OECD releases public consultation document on crypto tax reporting in effort to increase transparency
The Organisation for Economic Co-operation and Development (OECD) has released a public consultation document, Crypto-Asset Reporting Framework and Amendments to the Common Reporting Standard. The document responds to a request from the G20 to develop a framework to assist in the automatic exchange of information related to cryptoassets, arising from concerns about the rapid adoption of cryptoassets for both investment purposes and other financial activities, and the likelihood that cryptoassets are not within the scope of many international tax reporting regimes (such as CRS, discussed below).
Generally speaking, the public consultation document, released in March, lays out the proposed Crypto-Asset Reporting Framework (CARF), which is a global cryptoasset reporting and exchange of information regime and proposed amendments to the existing Common Reporting Standards (CRS), first released in 2014, which pertains to the exchange of financial account data between countries.
CARF generally provides for the automatic exchange of tax-relevant information between tax administrations for cryptoasset transactions. Additionally, the framework also addresses assets that are transferred on decentralized platforms where there is no distinct intermediary. The reporting framework outlined would require individuals and entities that provide services exchanging cryptoassets for other cryptoassets or fiat currency as their primary business to increase their know-your-customer (KYC) procedures and subsequently report the transferred values and activity of customers on an annual basis.
With respect to CRS, the proposal aims to extend the scope of CRS to cover digital money products, including both crypto-based and other money products, and central bank digital currencies (which are digital tokens issued by a central bank, the value of which is pegged to the value of that country’s fiat currency). These categories also include indirect investments in cryptoassets through derivatives and other investment entities. The proposed amendments to CRS aim to streamline due diligence procedures to allow the information collected through CRS to be used by a wider audience, in an effort to limit burdens on reporting entities and tax administrations.[1]
What are cryptoassets?
The public consultation document centers around “cryptoassets,” which are broadly defined as a digital representation of value that relies on a cryptographically secured distributed ledger or a “similar technology” to validate and secure transactions.[2] This definition is intended to encompass assets "held and transferred in a decentralized manner without the intervention of traditional financial intermediaries, including stablecoins, derivatives issued in the form of a cryptoasset and certain non-fungible tokens (NFTs)."[3]
This sweeping definition, combined with the reference to “similar technology” in the general definition of cryptoassets, indicates the OECD’s intent to subject to reporting any future assets based on new technology that are not currently contemplated.
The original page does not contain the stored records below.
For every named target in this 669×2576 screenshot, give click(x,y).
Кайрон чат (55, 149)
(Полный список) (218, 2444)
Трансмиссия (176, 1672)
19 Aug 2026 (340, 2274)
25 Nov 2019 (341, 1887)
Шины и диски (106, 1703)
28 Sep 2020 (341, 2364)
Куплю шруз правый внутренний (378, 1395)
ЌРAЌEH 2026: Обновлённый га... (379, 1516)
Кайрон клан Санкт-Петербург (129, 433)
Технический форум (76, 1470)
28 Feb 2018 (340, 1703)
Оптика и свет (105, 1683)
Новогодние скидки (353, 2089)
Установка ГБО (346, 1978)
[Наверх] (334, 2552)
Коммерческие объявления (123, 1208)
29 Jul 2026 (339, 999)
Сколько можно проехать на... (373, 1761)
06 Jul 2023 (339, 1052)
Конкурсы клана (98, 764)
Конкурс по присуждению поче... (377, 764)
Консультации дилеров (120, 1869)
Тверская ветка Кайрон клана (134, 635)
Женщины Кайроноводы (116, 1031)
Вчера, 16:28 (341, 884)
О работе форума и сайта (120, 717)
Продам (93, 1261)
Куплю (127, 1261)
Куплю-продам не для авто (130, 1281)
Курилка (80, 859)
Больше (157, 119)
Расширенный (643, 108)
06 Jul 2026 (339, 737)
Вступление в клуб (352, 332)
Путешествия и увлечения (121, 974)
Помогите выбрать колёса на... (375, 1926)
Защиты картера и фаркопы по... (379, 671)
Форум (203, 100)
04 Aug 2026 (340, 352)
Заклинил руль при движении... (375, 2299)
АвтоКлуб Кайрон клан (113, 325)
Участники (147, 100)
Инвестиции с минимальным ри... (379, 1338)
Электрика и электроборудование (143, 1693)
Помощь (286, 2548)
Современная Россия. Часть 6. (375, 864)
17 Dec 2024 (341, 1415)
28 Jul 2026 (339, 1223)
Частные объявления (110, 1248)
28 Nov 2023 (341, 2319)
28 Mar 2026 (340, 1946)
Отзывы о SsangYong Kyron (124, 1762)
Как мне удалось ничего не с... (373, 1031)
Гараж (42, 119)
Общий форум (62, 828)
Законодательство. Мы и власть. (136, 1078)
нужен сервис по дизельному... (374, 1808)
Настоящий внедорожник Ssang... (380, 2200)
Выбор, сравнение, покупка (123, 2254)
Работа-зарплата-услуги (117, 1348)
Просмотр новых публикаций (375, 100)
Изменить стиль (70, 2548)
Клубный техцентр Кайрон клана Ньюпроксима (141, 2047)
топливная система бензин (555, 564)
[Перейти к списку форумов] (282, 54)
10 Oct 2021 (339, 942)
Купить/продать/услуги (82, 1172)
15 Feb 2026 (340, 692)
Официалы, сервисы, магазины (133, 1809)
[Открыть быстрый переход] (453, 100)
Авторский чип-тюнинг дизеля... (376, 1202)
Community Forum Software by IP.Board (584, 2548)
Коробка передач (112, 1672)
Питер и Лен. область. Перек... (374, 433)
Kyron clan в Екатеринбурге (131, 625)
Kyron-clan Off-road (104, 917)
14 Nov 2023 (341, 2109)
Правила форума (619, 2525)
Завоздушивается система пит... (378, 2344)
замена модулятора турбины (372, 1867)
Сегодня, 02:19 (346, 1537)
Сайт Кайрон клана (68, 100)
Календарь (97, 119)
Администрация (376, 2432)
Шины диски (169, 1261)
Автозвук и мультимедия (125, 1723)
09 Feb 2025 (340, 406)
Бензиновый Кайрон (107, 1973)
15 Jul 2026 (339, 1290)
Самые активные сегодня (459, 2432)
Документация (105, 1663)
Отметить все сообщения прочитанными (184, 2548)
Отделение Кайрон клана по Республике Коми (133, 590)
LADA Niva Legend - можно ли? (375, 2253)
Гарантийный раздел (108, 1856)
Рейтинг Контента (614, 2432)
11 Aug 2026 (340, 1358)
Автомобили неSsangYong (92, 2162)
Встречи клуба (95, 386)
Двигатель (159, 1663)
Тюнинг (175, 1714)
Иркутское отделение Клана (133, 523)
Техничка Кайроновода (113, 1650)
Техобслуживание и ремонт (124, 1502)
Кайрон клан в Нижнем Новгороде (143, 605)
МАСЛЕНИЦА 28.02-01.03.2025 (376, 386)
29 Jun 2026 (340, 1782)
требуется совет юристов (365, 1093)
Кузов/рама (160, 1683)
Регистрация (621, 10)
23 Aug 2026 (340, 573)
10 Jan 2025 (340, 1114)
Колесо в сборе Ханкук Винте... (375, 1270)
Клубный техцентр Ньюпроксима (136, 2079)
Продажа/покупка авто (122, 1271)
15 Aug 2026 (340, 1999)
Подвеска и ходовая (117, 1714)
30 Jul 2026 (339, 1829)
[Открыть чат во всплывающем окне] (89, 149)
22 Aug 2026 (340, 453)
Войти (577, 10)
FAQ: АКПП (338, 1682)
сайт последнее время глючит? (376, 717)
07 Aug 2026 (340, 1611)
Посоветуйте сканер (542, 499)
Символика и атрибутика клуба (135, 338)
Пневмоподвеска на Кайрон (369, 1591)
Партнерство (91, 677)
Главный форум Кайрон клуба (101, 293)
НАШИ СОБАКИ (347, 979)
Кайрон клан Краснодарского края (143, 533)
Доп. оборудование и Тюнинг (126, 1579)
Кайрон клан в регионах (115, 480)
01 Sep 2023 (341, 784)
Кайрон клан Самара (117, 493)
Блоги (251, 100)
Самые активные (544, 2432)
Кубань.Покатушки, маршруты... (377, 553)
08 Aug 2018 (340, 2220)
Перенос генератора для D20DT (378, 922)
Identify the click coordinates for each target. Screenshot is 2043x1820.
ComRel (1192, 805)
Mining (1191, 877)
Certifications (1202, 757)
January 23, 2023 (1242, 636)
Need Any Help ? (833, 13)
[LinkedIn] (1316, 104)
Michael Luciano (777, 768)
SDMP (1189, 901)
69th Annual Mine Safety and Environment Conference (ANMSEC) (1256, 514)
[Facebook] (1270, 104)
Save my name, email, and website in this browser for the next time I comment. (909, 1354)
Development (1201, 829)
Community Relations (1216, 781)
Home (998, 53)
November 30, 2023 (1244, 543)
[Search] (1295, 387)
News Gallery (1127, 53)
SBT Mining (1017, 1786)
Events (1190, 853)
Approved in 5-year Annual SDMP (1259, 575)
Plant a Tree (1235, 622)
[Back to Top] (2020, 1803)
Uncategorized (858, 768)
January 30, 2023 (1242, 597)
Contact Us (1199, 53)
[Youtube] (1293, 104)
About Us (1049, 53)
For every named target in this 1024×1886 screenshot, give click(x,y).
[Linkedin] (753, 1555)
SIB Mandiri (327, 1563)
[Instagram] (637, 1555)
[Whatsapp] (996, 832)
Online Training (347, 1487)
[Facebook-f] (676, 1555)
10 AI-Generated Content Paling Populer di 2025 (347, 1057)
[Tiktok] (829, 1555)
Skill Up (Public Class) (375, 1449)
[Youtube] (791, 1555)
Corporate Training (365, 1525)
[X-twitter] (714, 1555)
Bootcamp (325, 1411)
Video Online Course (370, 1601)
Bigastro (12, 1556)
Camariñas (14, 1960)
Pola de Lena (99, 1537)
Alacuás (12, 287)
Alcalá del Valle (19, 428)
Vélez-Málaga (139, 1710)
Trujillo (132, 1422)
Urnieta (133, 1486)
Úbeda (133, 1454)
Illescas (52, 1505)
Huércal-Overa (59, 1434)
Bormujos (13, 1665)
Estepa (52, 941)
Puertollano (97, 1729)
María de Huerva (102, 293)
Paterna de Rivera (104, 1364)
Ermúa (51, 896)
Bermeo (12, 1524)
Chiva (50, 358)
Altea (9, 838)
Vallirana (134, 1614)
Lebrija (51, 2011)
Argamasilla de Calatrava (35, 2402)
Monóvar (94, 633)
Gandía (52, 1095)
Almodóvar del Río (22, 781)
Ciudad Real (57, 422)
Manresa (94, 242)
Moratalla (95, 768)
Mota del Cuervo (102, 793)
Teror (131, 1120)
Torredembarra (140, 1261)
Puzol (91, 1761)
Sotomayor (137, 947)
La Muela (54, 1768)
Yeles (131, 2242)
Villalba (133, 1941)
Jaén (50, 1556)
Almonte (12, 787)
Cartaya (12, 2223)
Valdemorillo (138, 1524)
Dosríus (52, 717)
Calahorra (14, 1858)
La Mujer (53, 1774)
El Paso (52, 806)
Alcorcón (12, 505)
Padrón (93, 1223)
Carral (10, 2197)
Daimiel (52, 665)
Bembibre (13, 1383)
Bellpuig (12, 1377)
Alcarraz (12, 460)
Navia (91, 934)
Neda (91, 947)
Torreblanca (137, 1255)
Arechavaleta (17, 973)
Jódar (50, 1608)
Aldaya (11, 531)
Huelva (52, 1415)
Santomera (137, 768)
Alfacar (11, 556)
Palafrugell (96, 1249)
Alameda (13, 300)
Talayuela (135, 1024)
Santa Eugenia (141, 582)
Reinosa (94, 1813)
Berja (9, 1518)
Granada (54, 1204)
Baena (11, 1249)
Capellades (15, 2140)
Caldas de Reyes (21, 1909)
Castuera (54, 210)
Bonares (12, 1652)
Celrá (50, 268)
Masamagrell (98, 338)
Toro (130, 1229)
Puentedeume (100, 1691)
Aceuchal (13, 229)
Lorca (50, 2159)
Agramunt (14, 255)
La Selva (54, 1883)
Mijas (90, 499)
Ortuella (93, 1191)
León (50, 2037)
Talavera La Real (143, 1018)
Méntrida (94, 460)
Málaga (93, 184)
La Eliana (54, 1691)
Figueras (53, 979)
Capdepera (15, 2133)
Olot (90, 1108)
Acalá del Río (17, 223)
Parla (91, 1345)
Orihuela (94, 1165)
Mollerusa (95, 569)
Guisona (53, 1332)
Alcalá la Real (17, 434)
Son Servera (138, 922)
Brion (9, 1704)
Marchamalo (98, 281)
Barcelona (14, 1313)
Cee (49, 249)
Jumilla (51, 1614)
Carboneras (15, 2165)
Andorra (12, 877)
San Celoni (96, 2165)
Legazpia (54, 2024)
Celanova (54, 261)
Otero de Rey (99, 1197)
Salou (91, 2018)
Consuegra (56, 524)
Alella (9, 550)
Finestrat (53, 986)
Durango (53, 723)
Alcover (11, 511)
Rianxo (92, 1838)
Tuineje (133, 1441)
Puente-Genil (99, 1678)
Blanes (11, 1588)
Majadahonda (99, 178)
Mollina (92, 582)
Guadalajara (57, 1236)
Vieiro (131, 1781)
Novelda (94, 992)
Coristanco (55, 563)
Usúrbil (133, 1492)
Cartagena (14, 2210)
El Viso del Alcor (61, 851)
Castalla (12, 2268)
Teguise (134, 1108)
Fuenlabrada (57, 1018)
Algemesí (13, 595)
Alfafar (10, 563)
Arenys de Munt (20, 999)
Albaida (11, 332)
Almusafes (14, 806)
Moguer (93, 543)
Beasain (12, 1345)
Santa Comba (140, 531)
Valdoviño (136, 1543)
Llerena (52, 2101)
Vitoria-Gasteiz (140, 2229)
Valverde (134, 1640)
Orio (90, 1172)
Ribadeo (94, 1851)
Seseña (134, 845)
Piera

Despite the broad terms used in defining what assets would be subject to reporting, central bank digital currencies and closed loop assets, which are assets that are redeemable for goods or services within a limited setting, are subject to CRS reporting rather than CARF.[4]
Who would be subject to CARF reporting and what will be reported?
CARF’s reporting obligation would apply to Reporting Crypto-Asset Service Providers. The term “Reporting Crypto-Asset Service Provider” is generally defined as any individual or entity that, as a business, effectuates cryptoasset exchange transactions for or on behalf of customers.[5] The CARF framework specifies that this definition would apply to exchanges, brokers, dealers, and ATMs – but this list is likely not exhaustive. Further, individuals and entities who “make available” a trading platform are also subject to reporting. Individuals or entities will be considered to “make available" a trading platform if it exercises control or influence over the platform or has sufficient knowledge that would allow it to provide the information requested by CARF.[6]
There are multiple transactions subject to reporting under CARF, including crypto-to-crypto, crypto-to-fiat, and certain retail transactions. In addition, some cryptoasset payment processors who process payments for merchants accepting crypto payments would be required to treat the merchant’s customers as its own and report transactions within that scope. Further, the proposal would also allow tax authorities to op-in to receive reporting on the list of external wallet addresses to which cryptoassets were transferred by a cryptoasset service provider, which could increase visibility to these tax authorities of holdings and transfers of cryptoassets outside the scope of the intermediaries subject to reporting.[7]
Public comments
Given the nature of the public consultation document, numerous stakeholders have provided commentary to these proposals.[8] The comments tend to be critical of the broad definition of cryptoassets and “similar technology,” with a view that the proposed definition is incorrectly based on the technology itself rather than its use case. The commentators suggested that the definition be limited to fungible virtual assets and that “similar technology” be further defined to avoid inconsistent treatment.[9]
In addition, other comments suggest that there be a phased approach to implementation, i.e., first, implementing a reporting regime for well-established exchanges and transactions and second, implementing reporting for newer transaction types, such as decentralized platforms, derivatives in the form of crypto contracts, and NFTs.[10]
Comments also aptly point out that, given this is a proposed framework rather than actual legislation, each participating country will need to enact its own legislation to implement the overall framework. In addition, various countries may need to update relevant technology and infrastructure to accommodate such reporting standards.[11] As with any new legislation, there is always a risk that some countries will not implement the proposed framework effectively or there may be variations in the way each country implements, which can cause taxpayer confusion and inefficiency at the tax authority level.
There will be a public consultation hearing on this proposal on May 23, 2022.[12]